When it arrived, I got together with a recording engineer friend whose ears I trust more than my own. We listened to both the Tone Poet and a gray-label first pressing using a Fairchild 225 mono and Supex 900 stereo cartridges. The amount of information on Joe Harley's and Kevin Gray's Tone Poet reissue is, frankly, stunning. Compared to the original, I could hear orchestral and vocal details with more clarity, especially given the fact that the record was about as perfectly pressed as any I've handled: totally quiet, centered, and flat.

We noticed other differences.

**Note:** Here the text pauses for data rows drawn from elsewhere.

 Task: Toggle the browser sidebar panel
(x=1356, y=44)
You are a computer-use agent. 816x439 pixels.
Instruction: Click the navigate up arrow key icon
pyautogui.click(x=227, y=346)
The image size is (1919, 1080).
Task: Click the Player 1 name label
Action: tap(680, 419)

Kevin Gray told Sasha Matson that during mastering, he "added a smidgen of EQ on the bottom." Whether due to this EQ-ing or to the calibration of Gray's mastering chain, there's audibly more bass on the reissue. There's no doubt that the fulsome, plush bass I hear on many of Harley and Gray's jazz reissues appeals to a great many audiophiles and casual listeners. But to my ears, the bass response on this reissue sometimes blurs the line between the string bass's attack and decay and has the additional effect of weighing down and darkening Sinatra's still-youthful voice, making him sound more like he did a decade later, during the days of Summer Wind and Las Vegas. For me, this choice put a damper on some of this music's transport and drama.

Of course I'm splitting hairs. Having access to both of these superb-sounding versions of Sinatra's masterwork is gravy, especially when the widely available reissue offers pristine, noiseless playback for so little outlay. Has there ever been a better time to love vinyl?